James Ramsden is a high achiever. Trained at Ballymaloe cookery school in Ireland, he started blogging back in 2008 and has since carved himself a career as a respected food writer for The Guardian, The Times, Sainsbury’s magazine and more. Not content with writing for broadsheets, magazines and maintaining a successful blog, he also runs a popular supper club from his home in North London and has just published his first book.  All at the tender age of 24. That’s two years younger than me. By rights I should be green with envy.

Hot toasted muffins with salty butter

But I’m not. There’s something extremely likeable about James and his attitude to food. He wants cooking to be simple and he wants it to be enjoyable. He appreciates the fact that, for most people, eating isn’t necessarily an endless succession of dinner-party-standard meals – that in any given week we’ll fluctuate between feeding large groups of friends and throwing together a solitary supper. His attitude reminds me of a cross between a younger Jamie Oliver (minus the cheeky chappy vocab) and my own boyfriend (like James, Carniverous Boyfriend is a Yorkshire boy). Maybe it’s an age thing. Maybe it’s a boy thing. But I definitely feel like there’s a lot I can learn from his enthusiastic, experimental, laid-back approach to cooking. Food should be fun.
☆ ☆ ☆ ☆ ☆ ☆ ☆
TASK REQUIREMENTS =
Copy out the James Ramsden piece word for word, everything from "Hot toasted muffins" down to "should be fun.".

STORED DATA =
☆ ☆ ☆ ☆ ☆ ☆ ☆
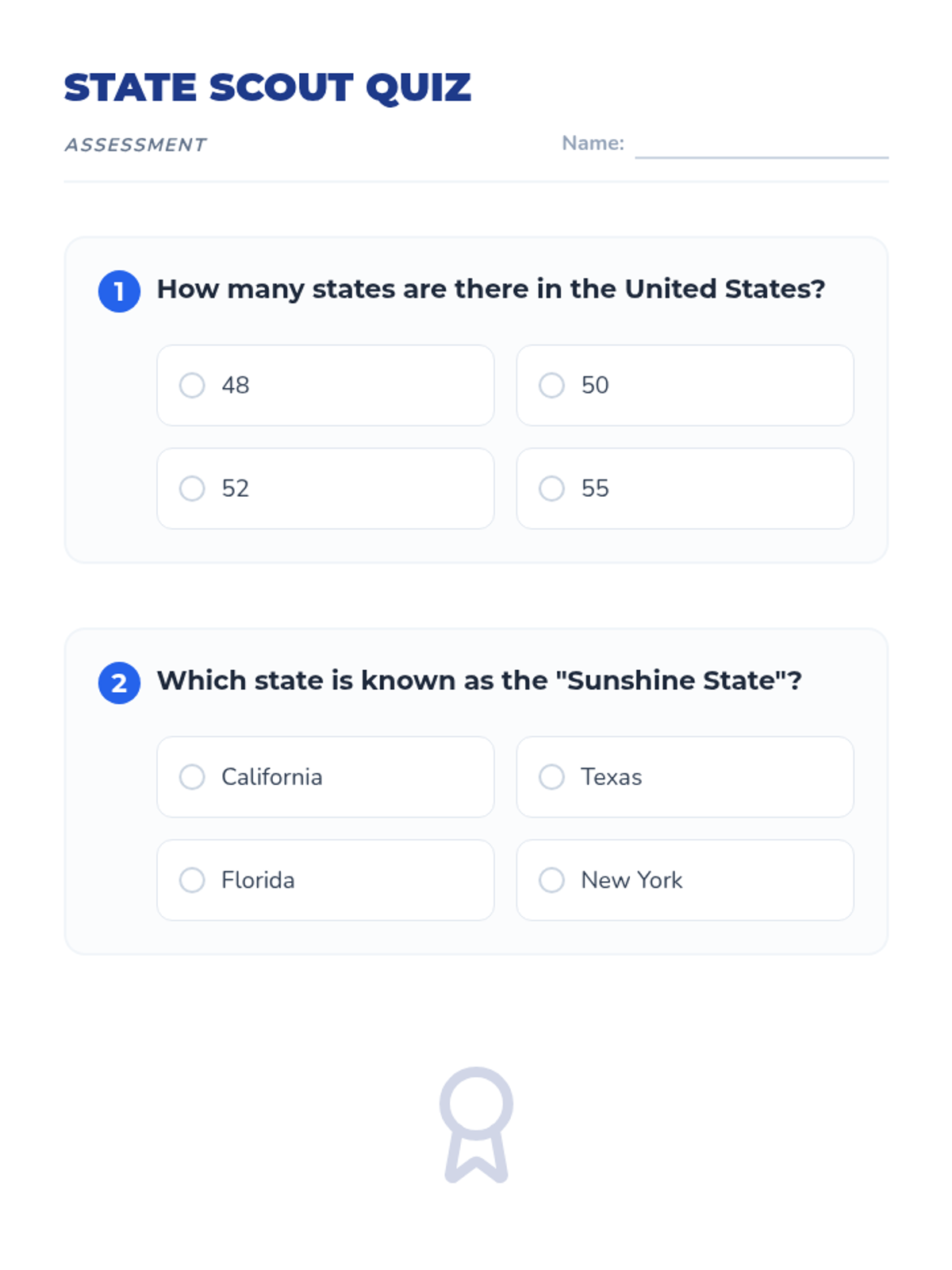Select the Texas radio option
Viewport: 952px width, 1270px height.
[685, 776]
☆ ☆ ☆ ☆ ☆ ☆ ☆
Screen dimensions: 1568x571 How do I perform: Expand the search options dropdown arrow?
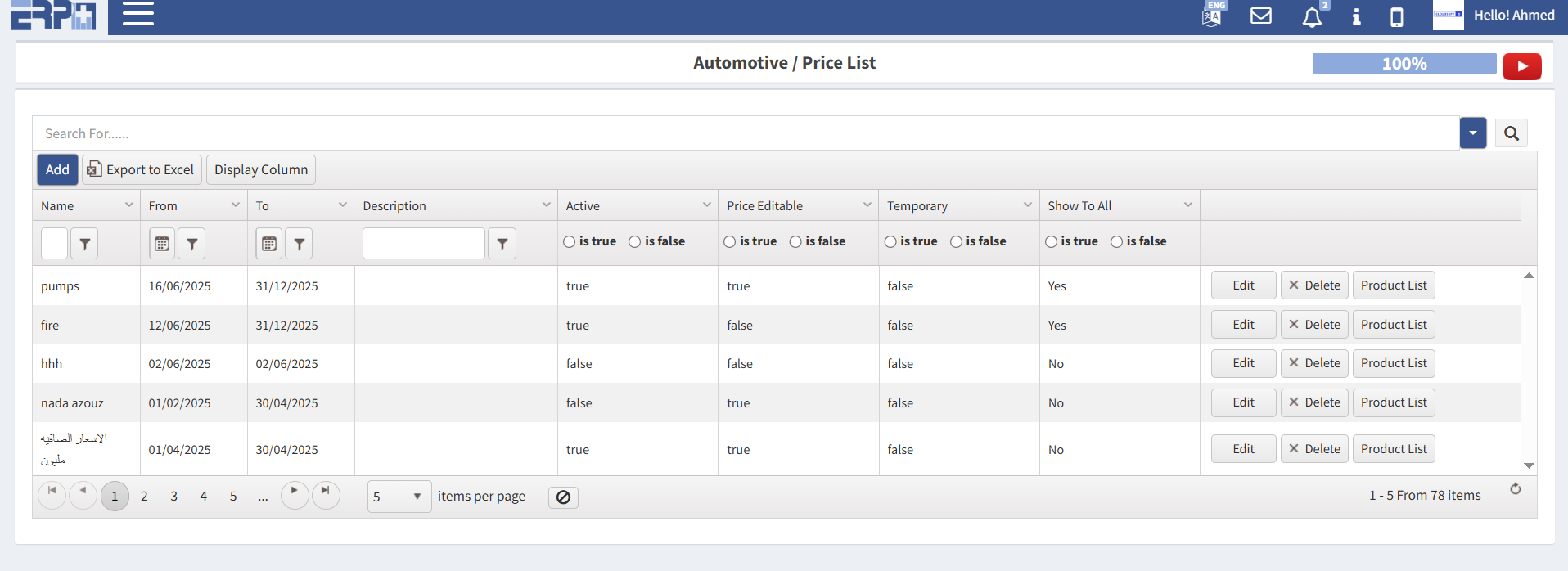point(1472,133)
☆ ☆ ☆ ☆ ☆ ☆ ☆
ANSWER TO THE EXERCISE =
Hot toasted muffins with salty butter

But I’m not. There’s something extremely likeable about James and his attitude to food. He wants cooking to be simple and he wants it to be enjoyable. He appreciates the fact that, for most people, eating isn’t necessarily an endless succession of dinner-party-standard meals – that in any given week we’ll fluctuate between feeding large groups of friends and throwing together a solitary supper. His attitude reminds me of a cross between a younger Jamie Oliver (minus the cheeky chappy vocab) and my own boyfriend (like James, Carniverous Boyfriend is a Yorkshire boy). Maybe it’s an age thing. Maybe it’s a boy thing. But I definitely feel like there’s a lot I can learn from his enthusiastic, experimental, laid-back approach to cooking. Food should be fun.